INSTRUCTIONS FOR THE TASK: Please give back the lines from the line containing "The image size is (724, 1568)." through the end of the listing below, exactly as written and without pictures.

━━━━━ MATERIAL SUPPLIED

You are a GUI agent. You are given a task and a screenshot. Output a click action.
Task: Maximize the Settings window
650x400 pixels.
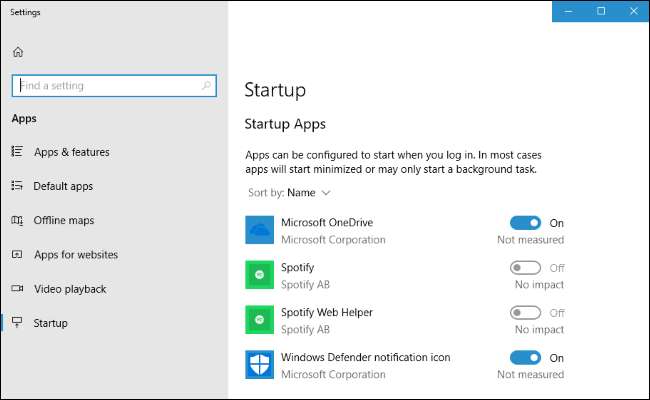601,11
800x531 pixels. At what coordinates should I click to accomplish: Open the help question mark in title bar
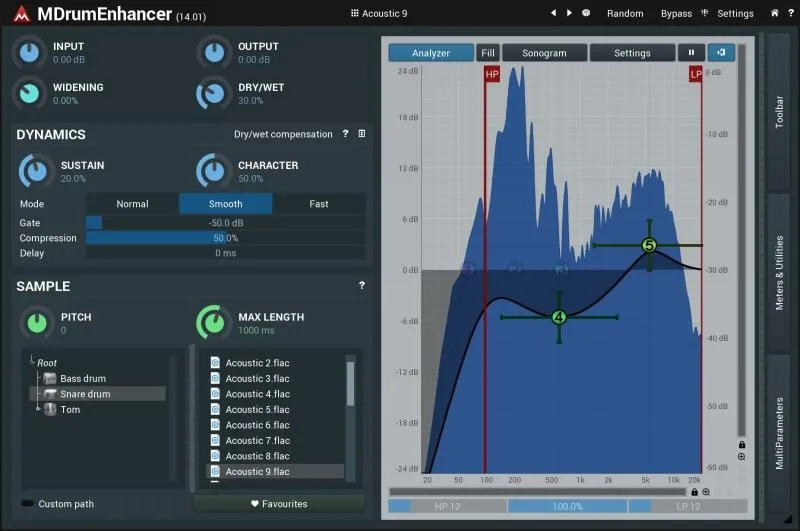pyautogui.click(x=790, y=13)
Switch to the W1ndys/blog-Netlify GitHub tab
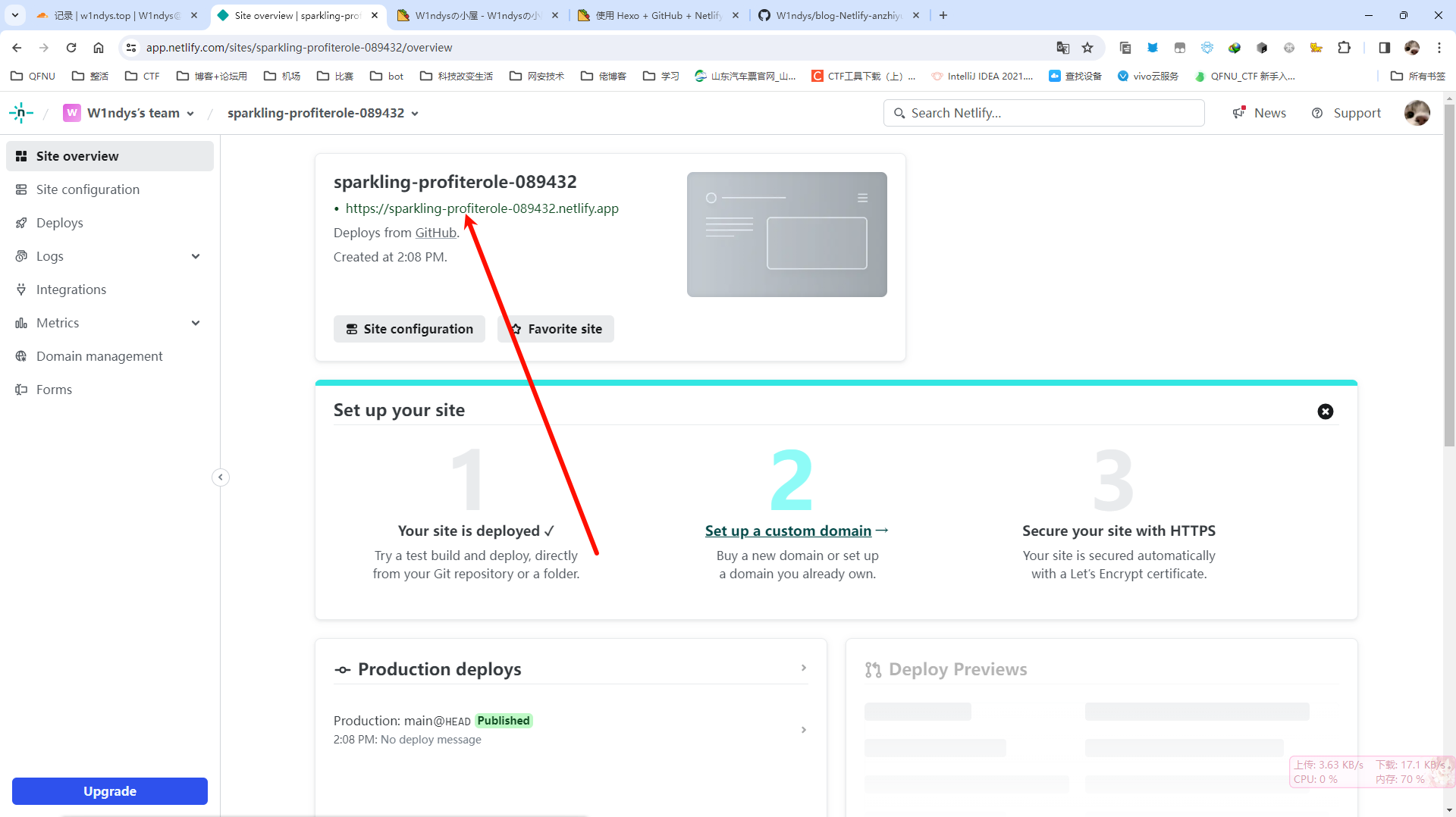 pyautogui.click(x=838, y=15)
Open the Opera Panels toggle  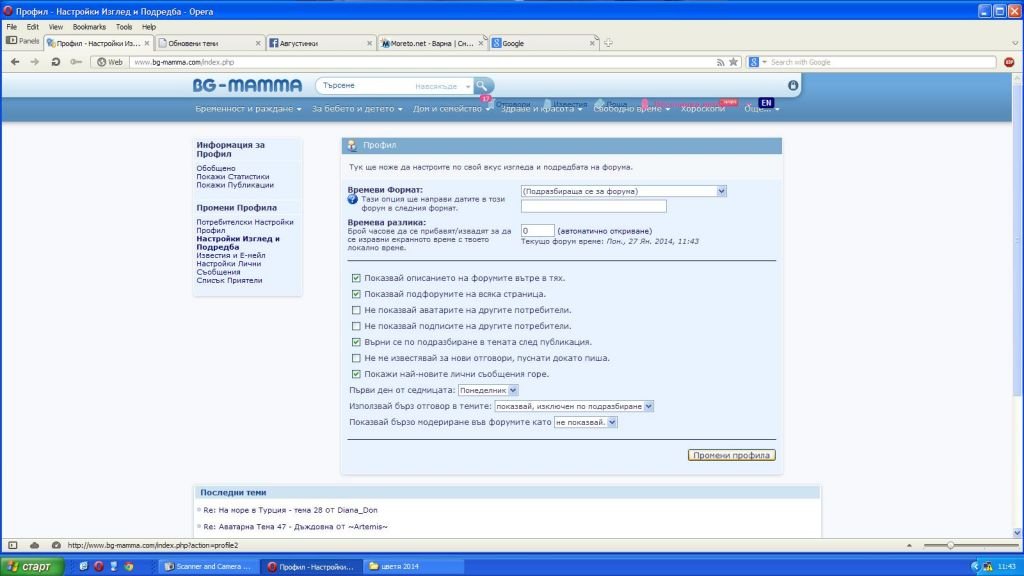(23, 42)
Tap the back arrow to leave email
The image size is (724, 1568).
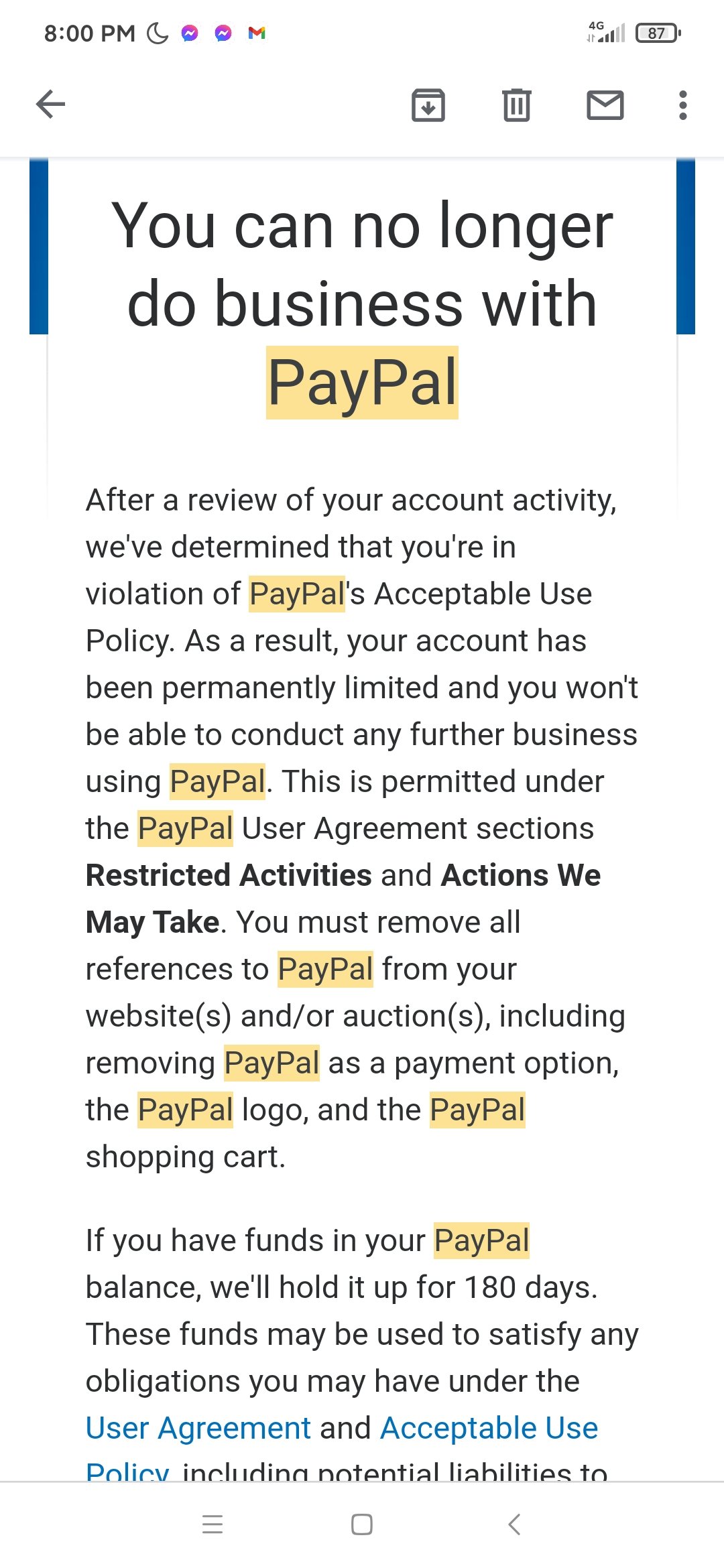pyautogui.click(x=50, y=105)
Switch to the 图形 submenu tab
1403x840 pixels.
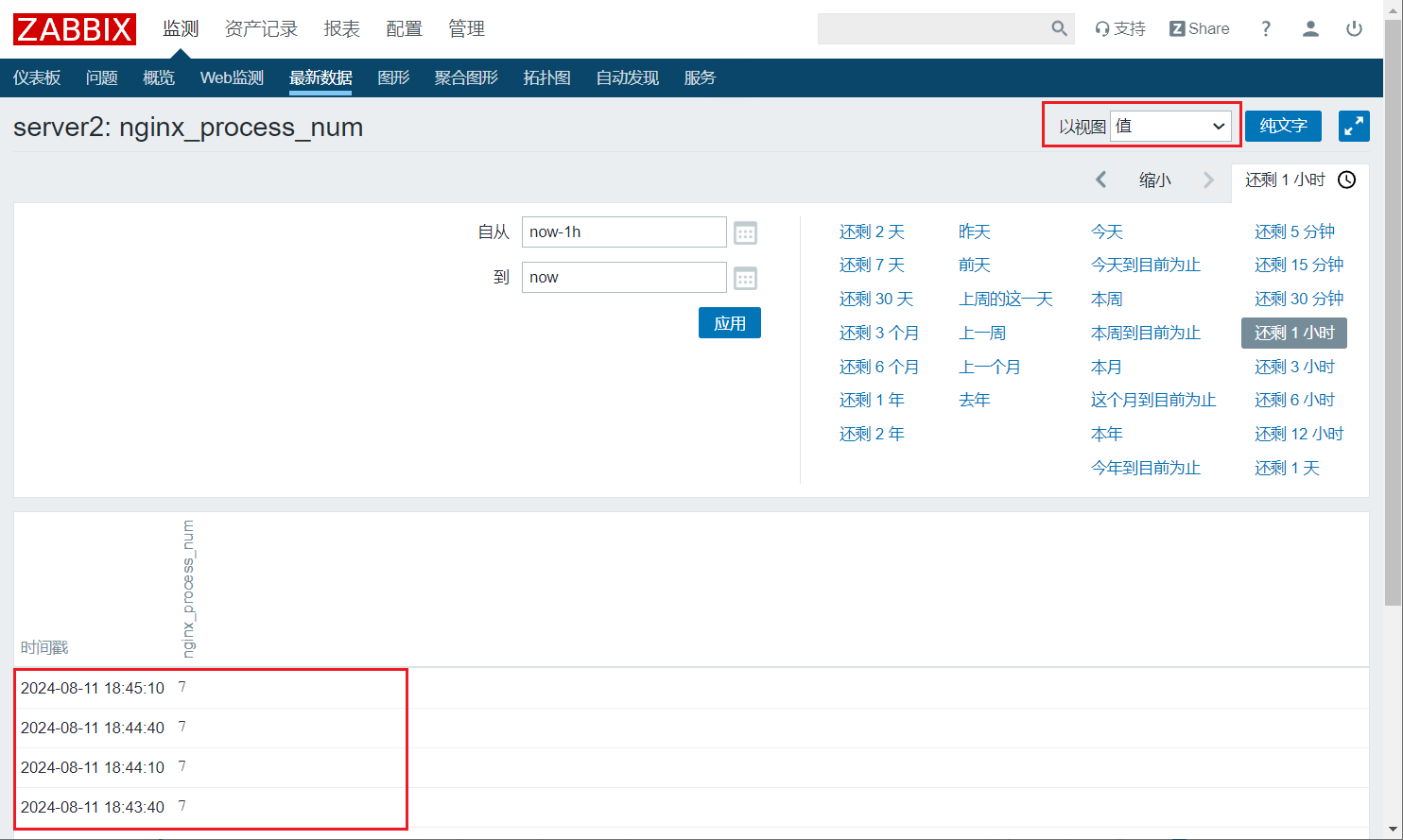point(393,77)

━━━━━━━━━━

EXPECTED ANSWER:
The image size is (724, 1568).
pyautogui.click(x=50, y=105)
Switch to the 图形 submenu tab
1403x840 pixels.
point(393,77)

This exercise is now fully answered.